It was an entirely new Eilan who allowed them to robe her in the ritual garments. About her forehead they bound the traditional garland. As she felt the vines tighten around her forehead, she had a moment of dizziness, and wondered if this was the first, faraway touch of the Goddess.
She felt strange and light-headed, altogether unlike herself; vaguely she recognized hunger. The sacred herbs in the potion given her at the commencement of the ritual must be taken on an empty stomach, lest they make her very ill. Caillean had once said that she believed that Lhiannon’s ill health was partly caused by her protracted use of these herbs. Briefly Eilan wondered if before long her own health would be endangered as well. Then she smiled, thinking there would be time enough to worry about her future if she survived this evening.
They brought her the chased golden bowl with the magical potion of Vision. She knew that it contained berries of mistletoe and other sacred herbs; she had more than once seen Miellyn gathering those herbs. The sacred potion also contained various mushrooms; the common people avoided them, as much for their sacred character as for belief that they were poisonous, and certainly they were useless as food. The priestesses knew, however, that taken in small quantities they could amplify the ordinary clairvoyance in which she had been trained.
Trembling, Eilan did as she had often enough seen Lhiannon do, and took it from Eilidh’s hands. Caillean had been right, she thought as she raised the bowl to her lips. She had assisted in this ritual so often that she did know what to do.
And from her ceremonial sips she had thought she knew what to expect from the potion as well. But as she tipped it upward, she realized that the Priestess was required to drain it at a single draft because otherwise no one would ever have been able to get it down. It was intensely bitter, and when she had swallowed it, she began to wonder if it was poison after all. That would have been a good way for Ardanos to get rid of her. But Caillean had assured her that she would prepare the herbs herself and let no one else have access to them, and she had to trust her.
Her head swam and for a moment her stomach revolted. Perhaps her punishment was beginning now. But after a short, sharp struggle she controlled herself, swallowed a few sips of water to clear her mouth of the taste and closed her eyes, waiting.
Presently, the acute feeling of sickness passed. Eilan closed her eyes against the wave of dizziness, and sat down, waiting to recover her balance. Vaguely she remembered that this, too, had been part of the procedure with Lhiannon. At the time, Eilan had thought it the weakness of age. But Lhiannon had really not been so old. Would she, too, age before her time? Well, she could only hope she would have a chance to grow old!
There was a little stir in the room, and the young girls drew away. Eilan realized that Ardanos was standing before her. She lifted heavy eyelids to look at him, and he met her gaze with an unsmiling stare.

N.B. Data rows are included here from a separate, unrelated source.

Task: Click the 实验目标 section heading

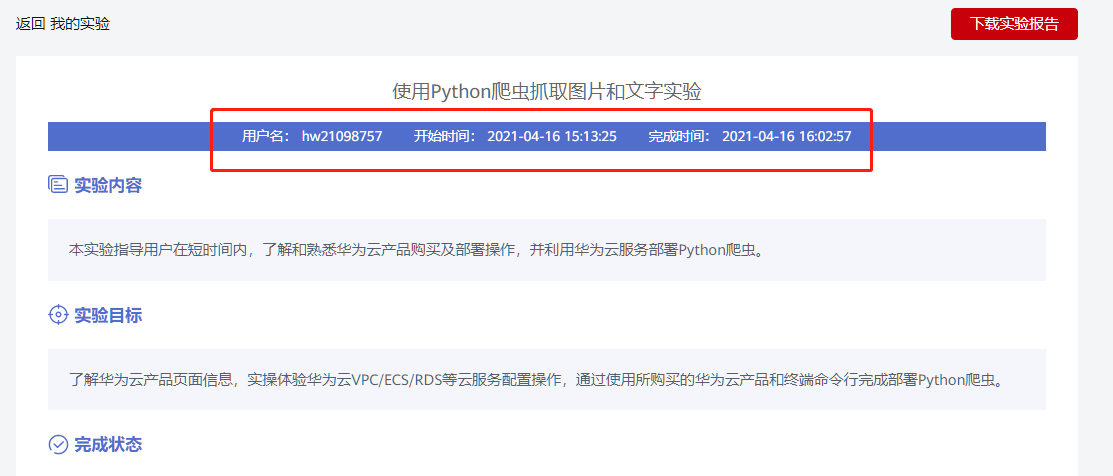Action: pyautogui.click(x=108, y=315)
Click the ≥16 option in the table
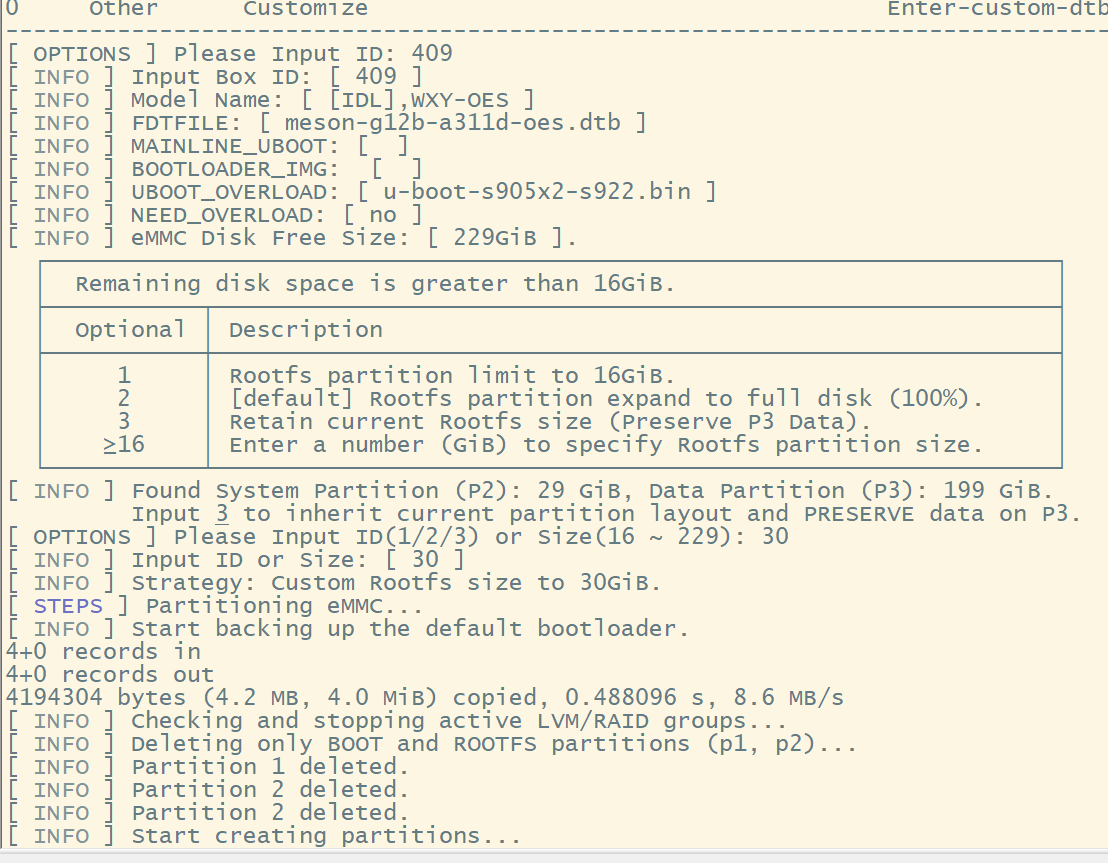 [x=124, y=445]
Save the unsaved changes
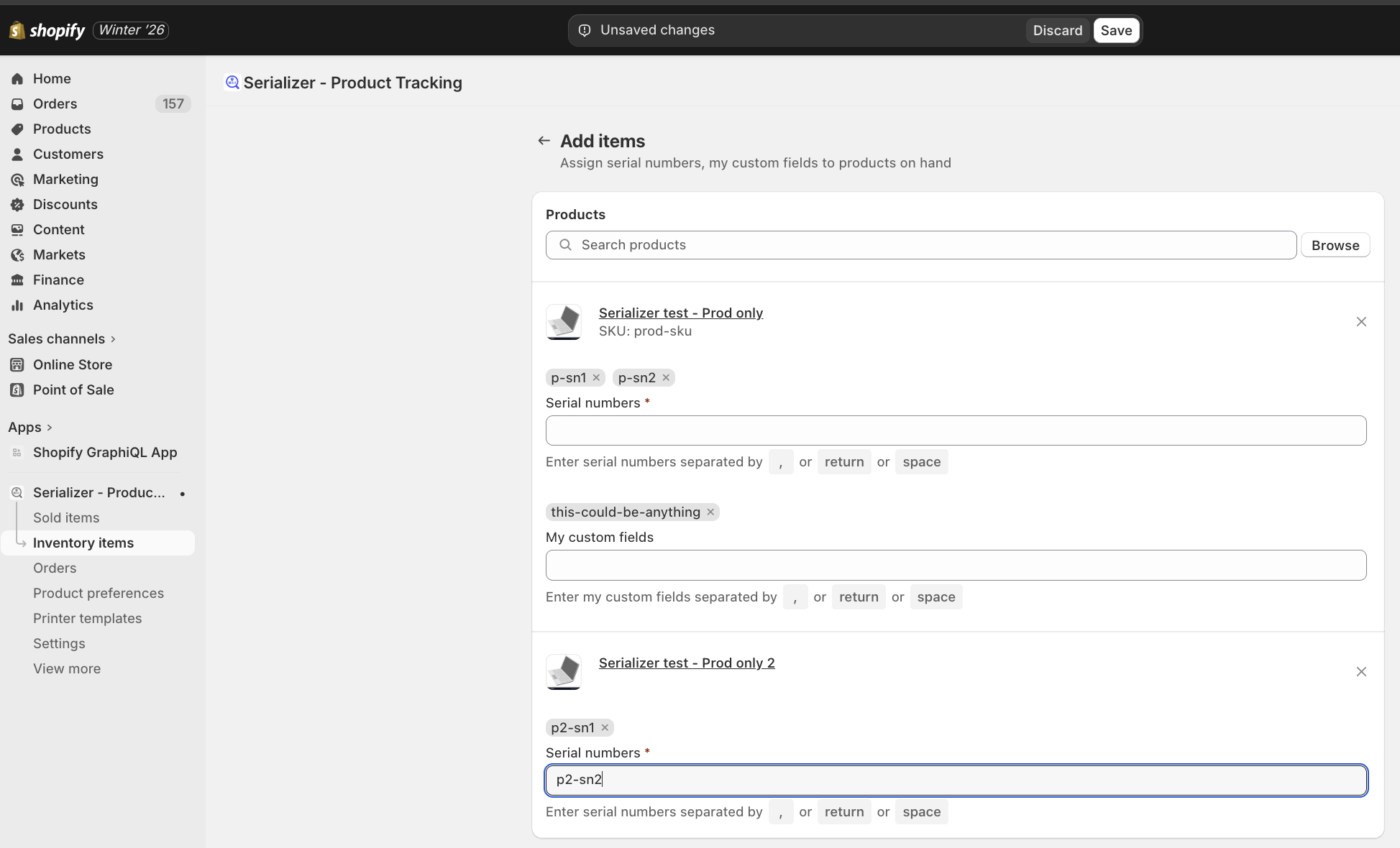 [x=1115, y=31]
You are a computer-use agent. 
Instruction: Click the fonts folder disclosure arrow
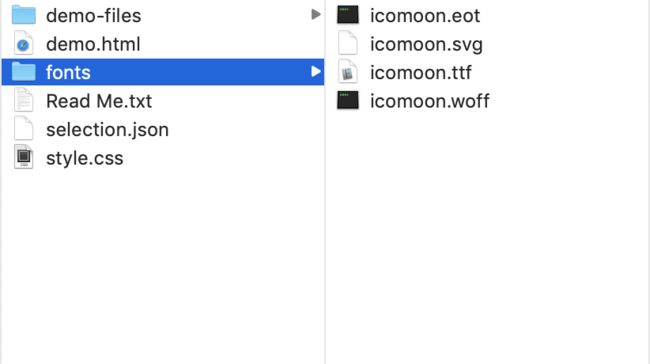pyautogui.click(x=316, y=71)
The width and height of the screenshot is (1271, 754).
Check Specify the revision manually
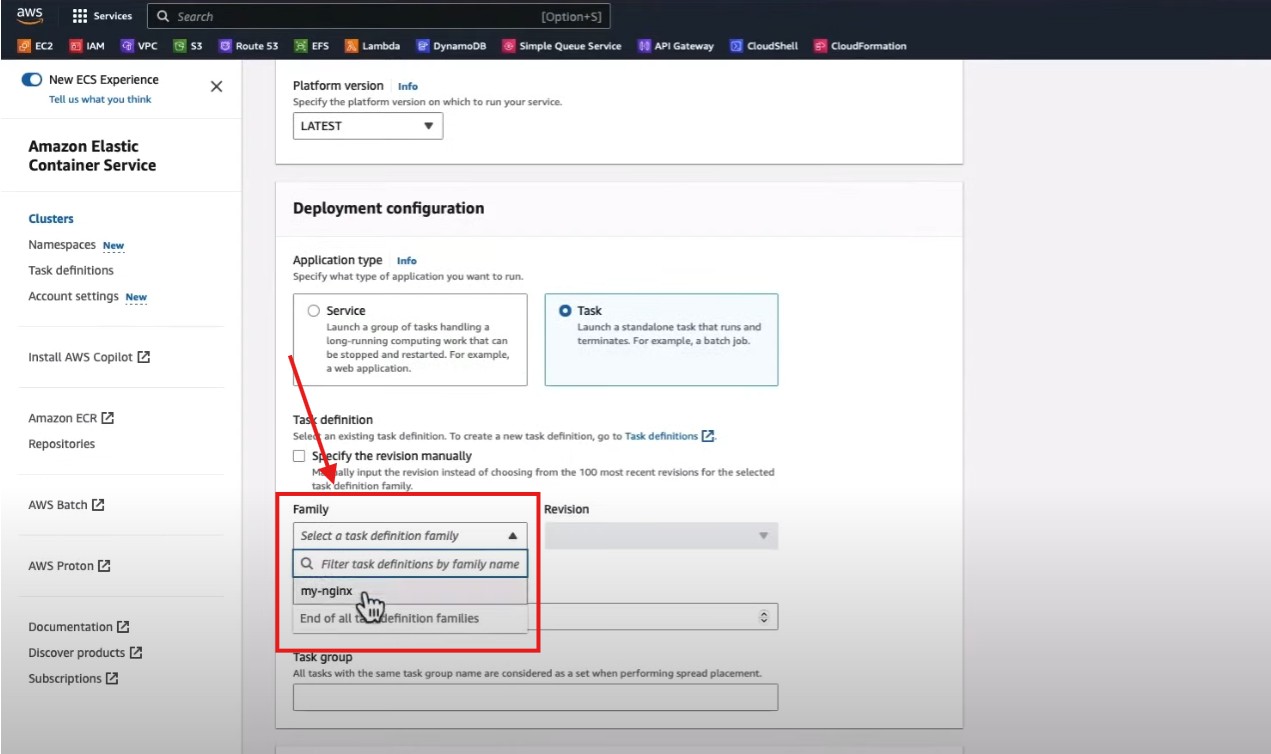[x=299, y=456]
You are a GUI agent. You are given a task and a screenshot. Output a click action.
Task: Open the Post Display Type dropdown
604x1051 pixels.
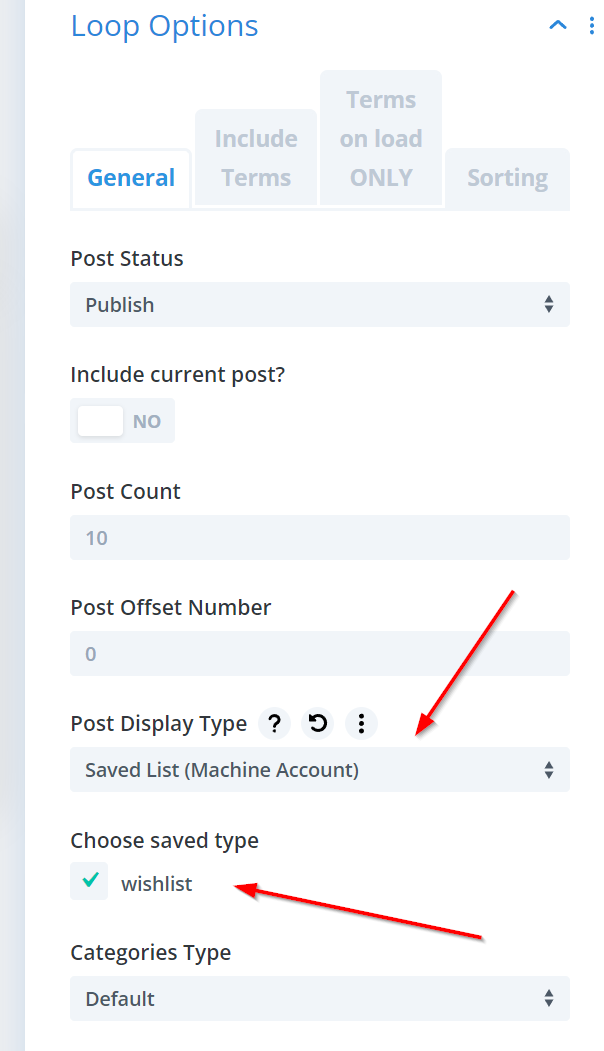tap(320, 770)
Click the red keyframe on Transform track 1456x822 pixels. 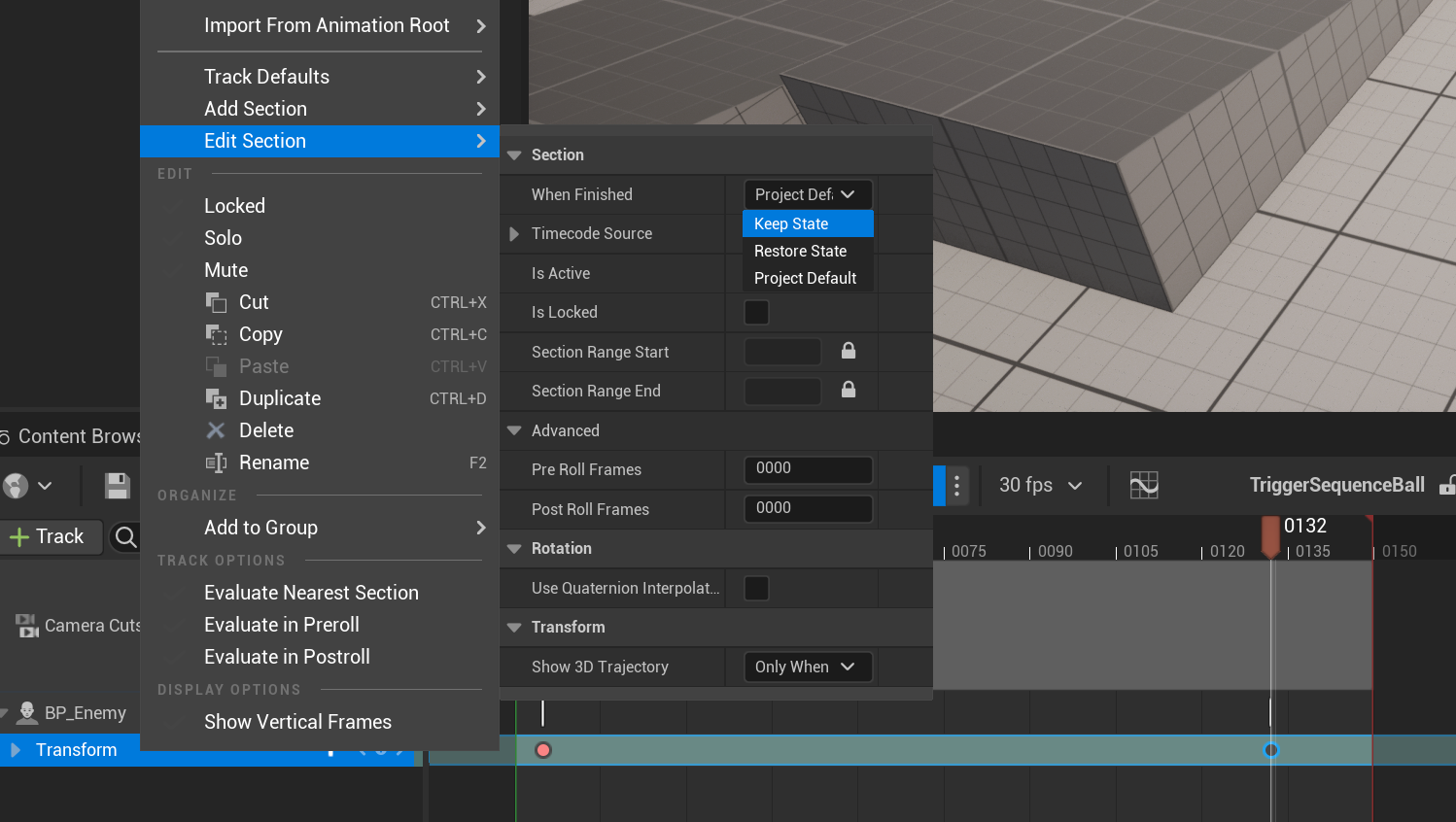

“Eilan, I see they have prepared you. You look very beautiful, my dear. The people will be sure the Goddess has come to them…” The kindly words sounded strange from his lips.
Will they? she wondered muzzily. And what do you think, old man, if you believe in the Goddess at all? By your rules, these garlands should be withering on my brow! But it no longer mattered; she felt as if she were floating above all this; with every moment she drifted further away.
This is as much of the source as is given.